Muscle-invasive urothelial bladder carcinoma (MIBC) is a deadly disease, for which historical estimates of disease-free survival (DFS) from radical cystectomy (RC) series approximate 50% at 5 years (1). After several decades where no new therapeutic strategies emerged, recent clinical research in the field has led to the approval of newer therapeutic options across various disease stages, and an increasing number of trials at all phases are being offered to patients with MIBC (2, 3). In 2017, we pioneered the use of neoadjuvant immune-checkpoint inhibitors (ICI) in a clinical trial (PURE-01, NCT02736266) testing pembrolizumab as single-agent neoadjuvant therapy in patients with T2–4N0M0 MIBC (4). The study resulted in a proportion of 42% pathological complete responses (ypT0N0). In addition, early-phase single-arm trials of neoadjuvant ICI, as single-agents or combination immunotherapies before RC, reported a proportion of ypT0N0 ranging from 7% to 46% (4–10), but putative predictive biomarkers of response were still inconsistent across trials. Because the initial reports of our study, we have learned that tumors with the highest pre-treatment immune-gene signature scores, those with an expression of programmed-cell-death-ligand-1 (PD-L1), and those harboring the highest tumor mutational burden (TMB) levels yielded the highest probability of benefiting with a ypT0N0 response (11, 12). In addition, neoadjuvant pembrolizumab was medically and surgically safe and did not expose the patients to an excess risk of adverse events (AE) compared with RC alone or neoadjuvant chemotherapy and RC (13). Subsequently, we reported two follow-up updates consolidating the initial findings in terms of ypT0N0 of tumor downstaging proportions (12, 14). In addition, immature event-free survival (EFS) and relapse-free survival (RFS) results suggested the possibility for a considerable proportion of patients to maintain a disease-free status post RC regardless of the pathological response (12). Pending phase III trial results, a critical limitation of the available data is represented by the lack of validation of intermediate endpoints, like ypT0N0, as a surrogate of survival endpoints after ICI.
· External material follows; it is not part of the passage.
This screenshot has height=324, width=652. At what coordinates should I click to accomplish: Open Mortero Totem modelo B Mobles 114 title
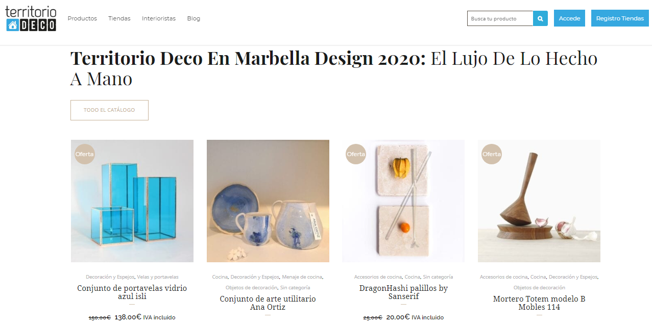pos(539,303)
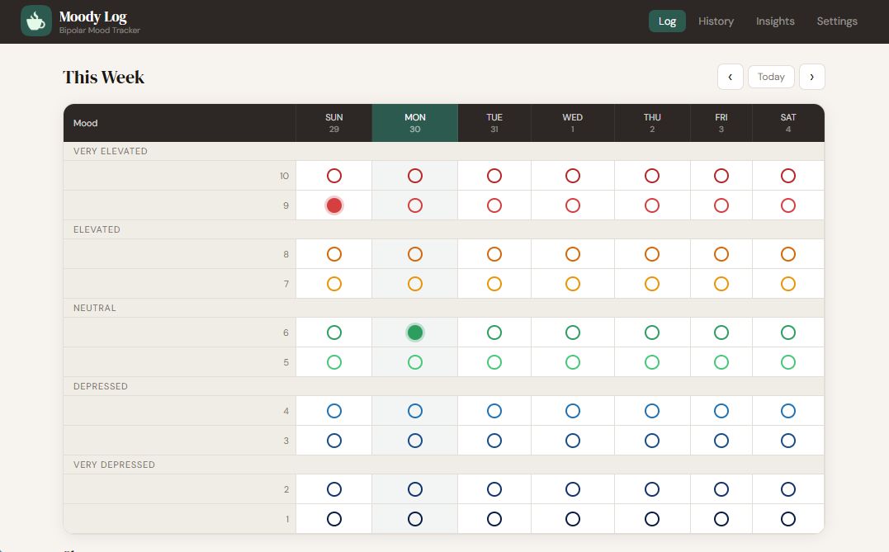Click the previous week chevron arrow
889x552 pixels.
(x=731, y=77)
As a follow-up trial for validation and potential registration purposes, the Keynote-905 trial is currently enrolling patients who are unsuited for cisplatin chemotherapy, randomized toward pembrolizumab monotherapy, or its combination with enfortumab vedotin, as perioperative therapy against upfront RC, and the results are highly awaited (NCT03924895; ref. 15). To date, PURE-01 study yields the longest follow-up duration among the single-agent neoadjuvant ICI trials; therefore, we present the updated survival analysis to highlight stronger outcomes estimates and predictors of sustained clinical benefit.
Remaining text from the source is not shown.